The Regulations contained in the Companies Act, 2014 shall apply to the Company save in so far as they are excluded or verified hereby.

  1. In these Articles:-

    "the Act" means the Companies Act, 2014.

    "the Directors" means the Directors for the time being of the Company or the Directors present at a meeting of the Board of Directors and includes a person occupying the position of Director by whatever name called;

    "Secretary" means any person appointed to perform the duties of the Secretary of the Company;

    "the Seal" means the Common Seal of the Company;

    "the Office" means the registered office for the time being of the Company.

    "Ethical Code of Association" means the moral code of the company which can be requested from the company.

    The holder of a voting share shall be entitled to one vote on a show of hands or on a poll.

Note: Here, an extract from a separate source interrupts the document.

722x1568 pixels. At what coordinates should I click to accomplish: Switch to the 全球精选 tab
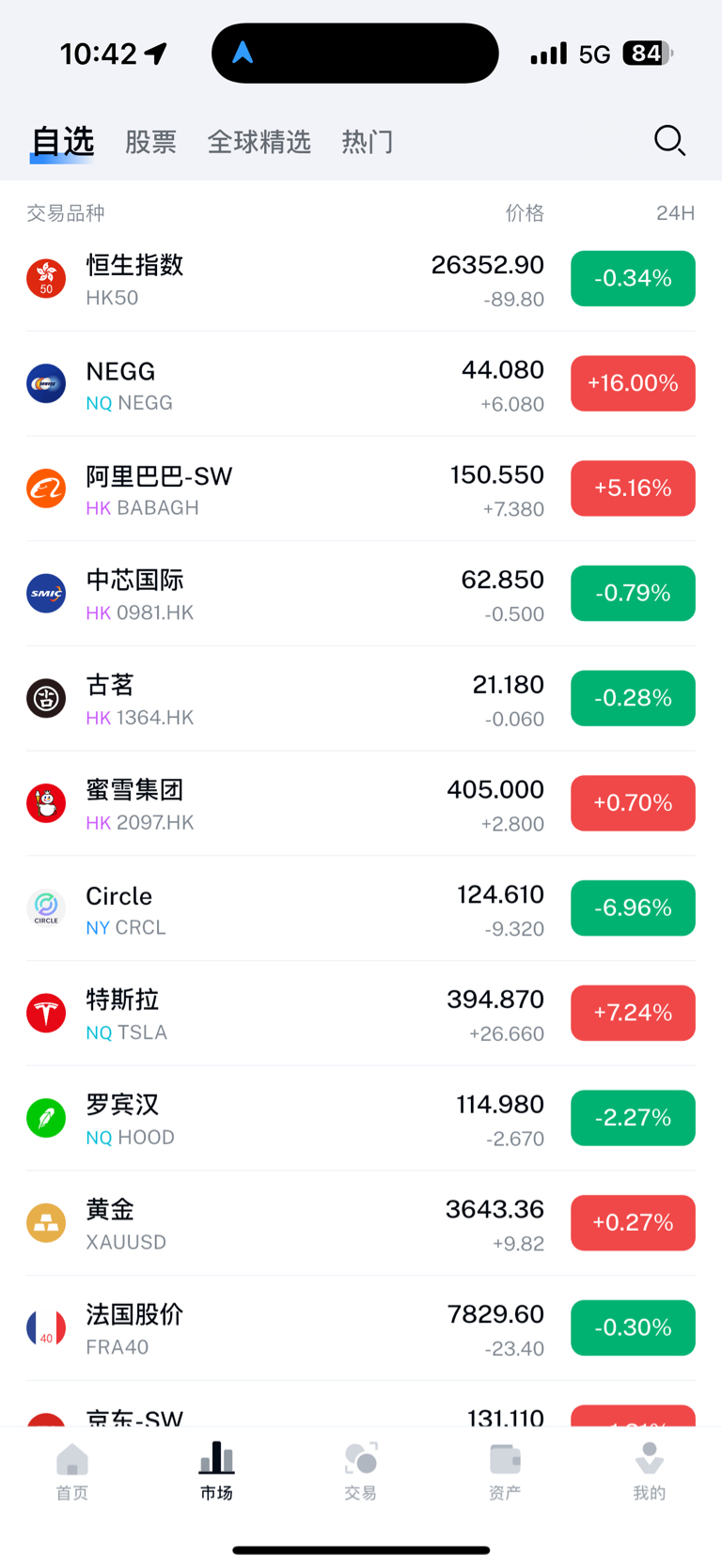coord(259,142)
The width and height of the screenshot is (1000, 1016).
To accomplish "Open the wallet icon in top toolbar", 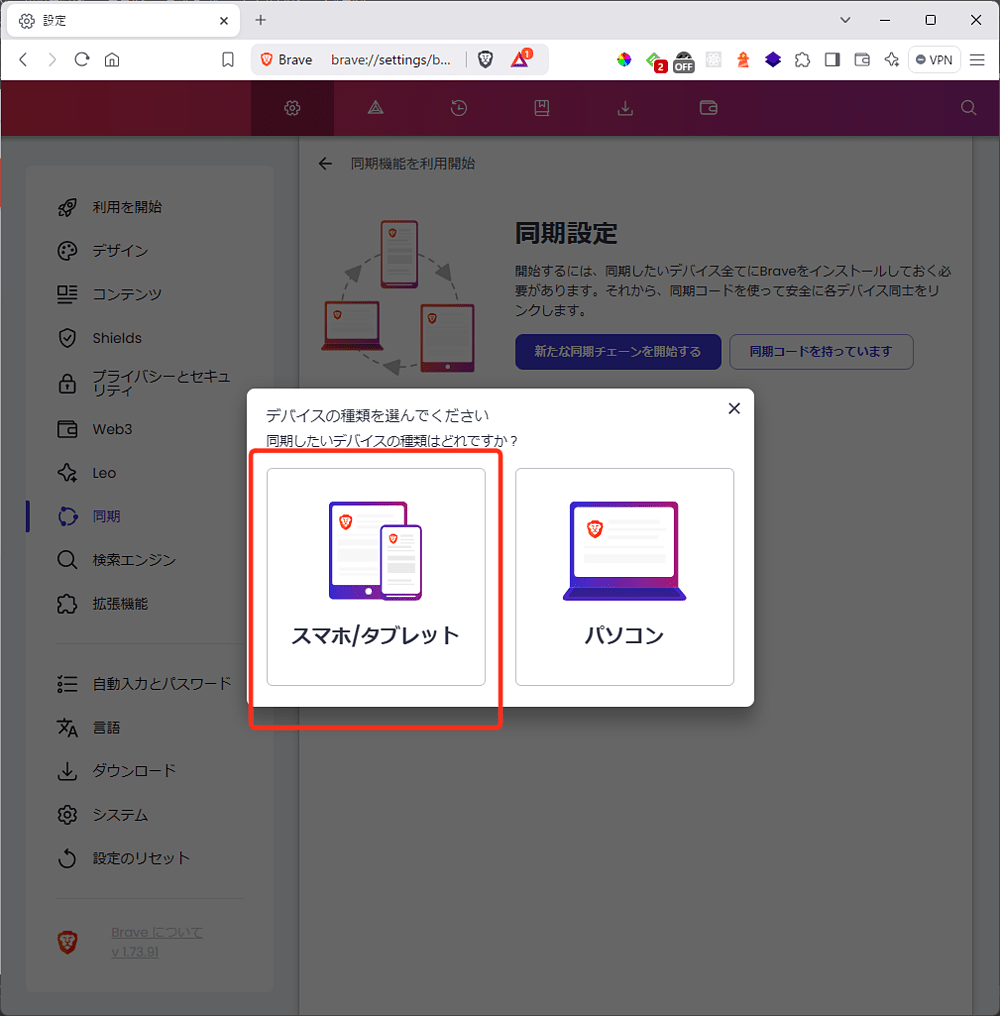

Each vote at a General Meeting of the Company shall be of equal value.

    Expressions referring to writing shall, unless the contrary intention appears, be construed as including reference to printing, lithography, photography and any other modes of representing or reproducing words in a visible form.

    Unless the contrary intention appears, words or expressions contained in these Articles shall bear the same meaning as in the Act, or any statutory modification thereof in force at the date at which these Articles become binding on the Company.


  2. The number of members with which the Company proposed to be registered is two but the Directors may from time to time register an increase of members.

  3. The subscribers to the Memorandum of Association and such other persons as the Directors shall admit to membership shall be members of the Company.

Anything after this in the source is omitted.